Task data:
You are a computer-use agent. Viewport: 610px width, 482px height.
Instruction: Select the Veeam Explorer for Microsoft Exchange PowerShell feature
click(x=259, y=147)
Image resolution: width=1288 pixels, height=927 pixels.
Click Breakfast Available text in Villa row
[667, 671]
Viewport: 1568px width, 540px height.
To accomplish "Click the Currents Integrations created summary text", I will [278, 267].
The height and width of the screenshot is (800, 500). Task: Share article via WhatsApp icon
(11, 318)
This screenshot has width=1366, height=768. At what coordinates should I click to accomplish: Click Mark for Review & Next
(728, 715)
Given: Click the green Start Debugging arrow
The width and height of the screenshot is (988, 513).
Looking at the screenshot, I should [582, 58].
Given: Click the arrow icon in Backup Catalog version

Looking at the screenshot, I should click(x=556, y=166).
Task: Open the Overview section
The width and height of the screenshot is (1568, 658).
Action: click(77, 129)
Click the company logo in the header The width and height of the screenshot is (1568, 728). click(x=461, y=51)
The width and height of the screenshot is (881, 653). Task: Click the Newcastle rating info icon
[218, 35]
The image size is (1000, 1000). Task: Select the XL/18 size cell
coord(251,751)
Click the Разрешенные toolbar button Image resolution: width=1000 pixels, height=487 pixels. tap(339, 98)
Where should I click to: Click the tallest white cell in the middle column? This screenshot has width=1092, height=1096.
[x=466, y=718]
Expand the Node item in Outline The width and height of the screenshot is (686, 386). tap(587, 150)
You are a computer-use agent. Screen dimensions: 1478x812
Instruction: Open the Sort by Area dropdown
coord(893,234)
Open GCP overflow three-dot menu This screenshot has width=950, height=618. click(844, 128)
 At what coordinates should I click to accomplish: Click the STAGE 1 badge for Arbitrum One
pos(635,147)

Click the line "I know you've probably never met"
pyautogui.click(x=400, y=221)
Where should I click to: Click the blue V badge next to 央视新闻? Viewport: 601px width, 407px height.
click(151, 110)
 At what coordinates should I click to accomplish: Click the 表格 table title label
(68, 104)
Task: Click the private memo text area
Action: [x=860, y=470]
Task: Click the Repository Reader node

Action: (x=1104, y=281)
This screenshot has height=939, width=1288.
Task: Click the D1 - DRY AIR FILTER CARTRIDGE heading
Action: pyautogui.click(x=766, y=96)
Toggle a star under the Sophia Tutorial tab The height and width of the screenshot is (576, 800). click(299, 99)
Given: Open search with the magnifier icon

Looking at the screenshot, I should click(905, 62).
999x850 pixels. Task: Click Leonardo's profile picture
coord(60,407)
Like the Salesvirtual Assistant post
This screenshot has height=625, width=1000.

Aim of the task:
What is wanted is the line containing "Click the Разрешенные" and every line after it through the last line of the entries, printed exactly.

Expected answer:
Click the Разрешенные toolbar button Image resolution: width=1000 pixels, height=487 pixels. tap(339, 98)
Where should I click to: Click the tallest white cell in the middle column? This screenshot has width=1092, height=1096.
[x=466, y=718]
Expand the Node item in Outline The width and height of the screenshot is (686, 386). tap(587, 150)
You are a computer-use agent. Screen dimensions: 1478x812
Instruction: Open the Sort by Area dropdown
coord(893,234)
Open GCP overflow three-dot menu This screenshot has width=950, height=618. click(844, 128)
 At what coordinates should I click to accomplish: Click the STAGE 1 badge for Arbitrum One
pos(635,147)

Click the line "I know you've probably never met"
pyautogui.click(x=400, y=221)
Where should I click to: Click the blue V badge next to 央视新闻? Viewport: 601px width, 407px height.
click(151, 110)
 At what coordinates should I click to accomplish: Click the 表格 table title label
(68, 104)
Task: Click the private memo text area
Action: [x=860, y=470]
Task: Click the Repository Reader node

Action: (x=1104, y=281)
This screenshot has height=939, width=1288.
Task: Click the D1 - DRY AIR FILTER CARTRIDGE heading
Action: pyautogui.click(x=766, y=96)
Toggle a star under the Sophia Tutorial tab The height and width of the screenshot is (576, 800). click(299, 99)
Given: Open search with the magnifier icon

Looking at the screenshot, I should click(905, 62).
999x850 pixels. Task: Click Leonardo's profile picture
coord(60,407)
Like the Salesvirtual Assistant post
This screenshot has height=625, width=1000.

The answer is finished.